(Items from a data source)
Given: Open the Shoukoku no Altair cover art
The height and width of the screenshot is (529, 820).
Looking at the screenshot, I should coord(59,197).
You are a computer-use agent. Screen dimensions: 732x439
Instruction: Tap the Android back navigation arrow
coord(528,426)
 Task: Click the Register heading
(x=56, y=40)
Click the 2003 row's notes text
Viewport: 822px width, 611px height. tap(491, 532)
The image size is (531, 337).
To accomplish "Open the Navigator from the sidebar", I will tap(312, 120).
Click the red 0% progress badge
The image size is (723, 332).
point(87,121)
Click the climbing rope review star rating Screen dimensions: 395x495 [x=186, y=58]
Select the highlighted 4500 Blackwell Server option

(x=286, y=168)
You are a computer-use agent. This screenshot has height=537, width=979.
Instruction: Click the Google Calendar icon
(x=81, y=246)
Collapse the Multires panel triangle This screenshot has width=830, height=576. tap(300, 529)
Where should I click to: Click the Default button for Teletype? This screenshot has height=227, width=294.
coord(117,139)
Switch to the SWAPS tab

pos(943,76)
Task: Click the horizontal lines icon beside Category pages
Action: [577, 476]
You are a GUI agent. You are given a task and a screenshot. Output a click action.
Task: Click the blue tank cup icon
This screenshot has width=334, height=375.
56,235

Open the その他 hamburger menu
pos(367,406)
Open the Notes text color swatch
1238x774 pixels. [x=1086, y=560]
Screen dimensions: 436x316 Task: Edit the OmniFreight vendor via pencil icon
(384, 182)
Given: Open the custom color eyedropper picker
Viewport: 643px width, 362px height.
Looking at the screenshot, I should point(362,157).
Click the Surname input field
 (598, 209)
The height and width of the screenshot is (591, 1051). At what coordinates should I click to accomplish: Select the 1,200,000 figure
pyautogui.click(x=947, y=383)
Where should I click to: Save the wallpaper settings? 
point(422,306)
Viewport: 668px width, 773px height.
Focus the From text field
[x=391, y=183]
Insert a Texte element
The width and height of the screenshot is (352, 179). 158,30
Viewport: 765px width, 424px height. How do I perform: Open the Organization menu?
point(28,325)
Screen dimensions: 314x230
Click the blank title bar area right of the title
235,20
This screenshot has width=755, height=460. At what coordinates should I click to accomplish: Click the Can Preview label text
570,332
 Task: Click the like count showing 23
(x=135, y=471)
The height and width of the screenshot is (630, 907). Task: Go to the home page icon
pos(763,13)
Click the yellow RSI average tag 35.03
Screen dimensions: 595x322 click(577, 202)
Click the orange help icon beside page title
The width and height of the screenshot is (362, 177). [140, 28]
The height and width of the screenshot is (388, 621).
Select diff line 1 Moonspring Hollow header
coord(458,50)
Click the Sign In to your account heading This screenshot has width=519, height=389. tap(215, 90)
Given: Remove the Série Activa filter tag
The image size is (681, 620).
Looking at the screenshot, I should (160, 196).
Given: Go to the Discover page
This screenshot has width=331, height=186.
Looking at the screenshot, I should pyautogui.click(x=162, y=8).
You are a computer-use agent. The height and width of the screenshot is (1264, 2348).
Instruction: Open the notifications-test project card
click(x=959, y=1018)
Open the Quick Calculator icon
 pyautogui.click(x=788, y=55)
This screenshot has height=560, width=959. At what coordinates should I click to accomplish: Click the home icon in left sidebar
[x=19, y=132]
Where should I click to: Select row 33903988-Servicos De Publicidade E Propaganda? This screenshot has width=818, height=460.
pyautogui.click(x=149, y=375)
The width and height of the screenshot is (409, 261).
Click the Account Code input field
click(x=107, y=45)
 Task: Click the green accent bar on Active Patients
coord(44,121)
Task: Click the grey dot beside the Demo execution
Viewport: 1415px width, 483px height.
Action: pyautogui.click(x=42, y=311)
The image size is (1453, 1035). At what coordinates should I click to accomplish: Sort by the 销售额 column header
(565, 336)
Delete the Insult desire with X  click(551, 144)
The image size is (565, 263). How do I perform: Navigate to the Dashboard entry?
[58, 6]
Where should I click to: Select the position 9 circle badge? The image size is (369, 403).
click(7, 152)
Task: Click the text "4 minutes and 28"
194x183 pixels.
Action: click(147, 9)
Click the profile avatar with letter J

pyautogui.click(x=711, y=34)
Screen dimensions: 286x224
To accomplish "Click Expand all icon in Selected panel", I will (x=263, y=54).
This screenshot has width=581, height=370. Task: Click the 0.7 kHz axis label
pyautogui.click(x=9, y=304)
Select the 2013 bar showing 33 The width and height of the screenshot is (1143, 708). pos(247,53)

## [Exercise objective]
Going through the entries above, report how many lines include the string "agent". The number alone is the answer.

## [Answer to the exercise]
4